Quello che si temeva, è successo. Arrivati al punto cruciale, la trattativa tra aziende e sindacati per il rinnovo del contratto dei metalmeccanici si è interrotta. Il vertice di oggi (mercoledì 7 ottobre) a Roma si è bloccato sul salario: la piattaforma sindacale prevede una valorizzazione dell’8 per cento sul trattamento economico dei minimi, pari a 145 euro in più per un lavoratore di quinto livello. Un aumento negato dalle imprese, che non intendono andare oltre il mero adeguamento dell’inflazione a consuntivo, che in questi mesi è praticamente uguale a zero.

“La posizione di Federmeccanica è inaccettabile, perché di fatto rigetta gli elementi fondamentali della piattaforma, a partire dalla richiesta dell’incremento salariale sui minimi", commenta la segretaria generale della Fiom Cgil Francesca Re David, annunciando che i sindacati "hanno dichiarato lo stato di agitazione, con il blocco delle flessibilità degli straordinari, e deciso una campagna di attivi dei delegati e assemblee nei luoghi di lavoro".

Federmeccanica, a fronte "della decisione della delegazione sindacale - prosegue Re David - ha interrotto il tavolo negoziale, non confermando i tre incontri già calendarizzati", previsti per giovedì 8, mercoledì 14 e giovedì 15 ottobre.

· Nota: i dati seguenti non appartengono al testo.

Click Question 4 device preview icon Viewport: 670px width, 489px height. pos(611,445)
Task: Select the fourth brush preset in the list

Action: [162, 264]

In molte aziende, a partire dal Piemonte, si annunciano scioperi proclamati dalle Rsu. Per giovedì 8 ottobre, intanto, è convocato il Comitato centrale della Fiom Cgil nazionale. 

Il confronto è iniziato alle 11.30, introdotto dal direttore generale di Federmeccanica Stefano Franchi. “Siamo dentro una crisi con la C maiuscola”, avrebbe affermato (secondo le agenzie di stampa) l’esponente degli industriali, aggiungendo che il rinnovo contrattuale deve essere “figlio della situazione che stiamo vivendo”. Per Franchi occorre “mantenere i minimi salariali adeguati all’inflazione”, nello stesso tempo “definire misure per assicurare premi di risultato in tutte le aziende metalmeccaniche”, in modo da redistribuire la ricchezza dove viene prodotta. Anche Assistal (riferiscono ancora le fonti) avrebbe rimarcato la situazione di crisi del settore impiantistico, in particolare per i nuovi impianti.

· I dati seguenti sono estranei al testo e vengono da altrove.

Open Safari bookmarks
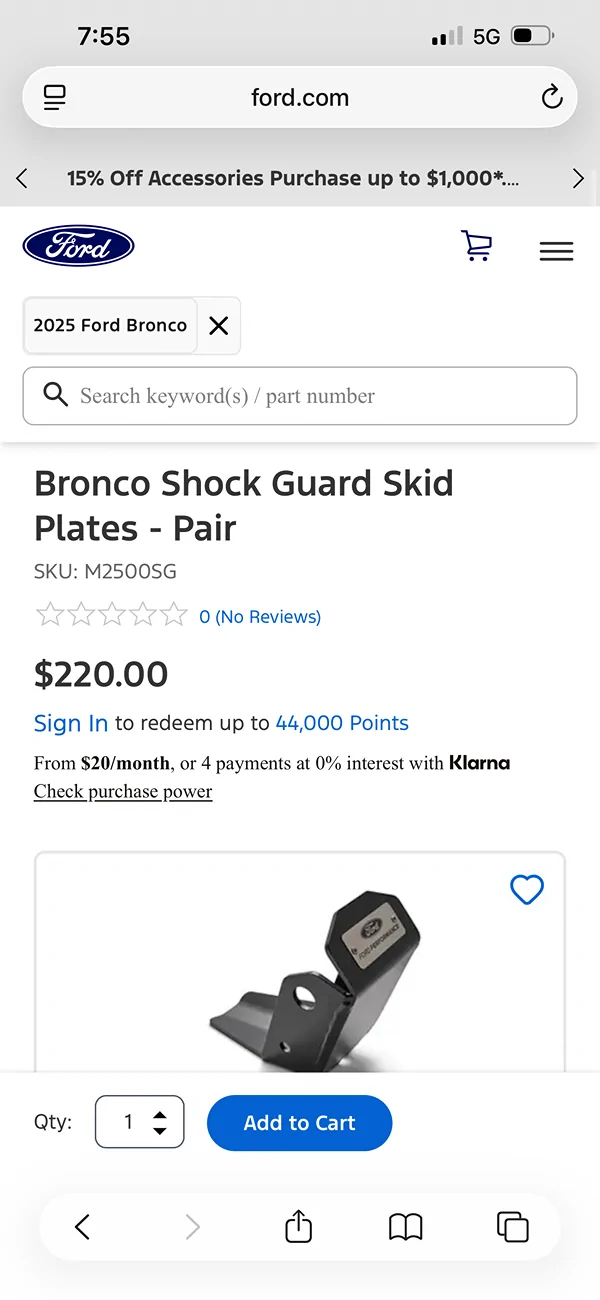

La risposta dei sindacati è stata netta. “Se Federmeccanica dice che l’adeguamento dei minimi salariali si basa sull'inflazione, non c'è la trattativa sul contratto nazionale dei metalmeccanici”, ha risposto la segretaria generale della Fiom Cgil Francesca Re David. La dirigente sindacale ha poi evidenziato che “Federmeccanica da novembre scorso a oggi non ha mai cambiato idea sul salario. E non c’entra nulla la crisi legata alla pandemia Covid-19”.

Il rinnovo interessa oltre un milione e mezzo di lavoratrici e lavoratori, operanti in imprese di ogni dimensione e dei settori più diversi, dalla siderurgia all’informatica, dal manifatturiero a tutte le grandi filiere dell’industria. Il confronto tra aziende e sindacati era iniziato a Roma mercoledì 16 e giovedì 17 settembre, per poi continuare mercoledì 23 (a Bologna) e giovedì 24 ottobre (a Reggio Emilia). E già si segnalavano importanti differenze tra le controparti rispetto all’ampio spettro dei temi affrontati (formazione professionale, politiche attive, mercato del lavoro, appalti).

“In questi anni i metalmeccanici hanno visto il loro salario fortemente indebolito”, ha spiegato nei giorni scorsi Re David, rimarcando come ora sia necessario “restituire una ricchezza che anche negli anni della crisi le imprese hanno accumulato, perché oggi producono la stessa ricchezza del 2007, che però è andata solo da una parte”. Un accordo senza aumenti, dunque, è impensabile: “Lo scorso rinnovo si è chiuso praticamente senza salario e con l’impegno, non mantenuto dalle aziende, di estendere la contrattazione integrativa”.

La segretaria generale Fiom sottolinea, appunto, la mancata applicazione di elementi importanti del contratto precedente. “Il ccnl prevedeva un allargamento della contrattazione di secondo livello, e questo intervento è stato disatteso”, spiega Re David, rilevando come il danno sia stato ingente per tutti coloro che non godono appunto degli integrativi aziendali. Da qui, a maggior ragione, la richiesta di “aumentare i minimi salariali, soprattutto per coloro, come tantissimi lavoratori del Mezzogiorno, che hanno nel contratto nazionale il loro unico riferimento”.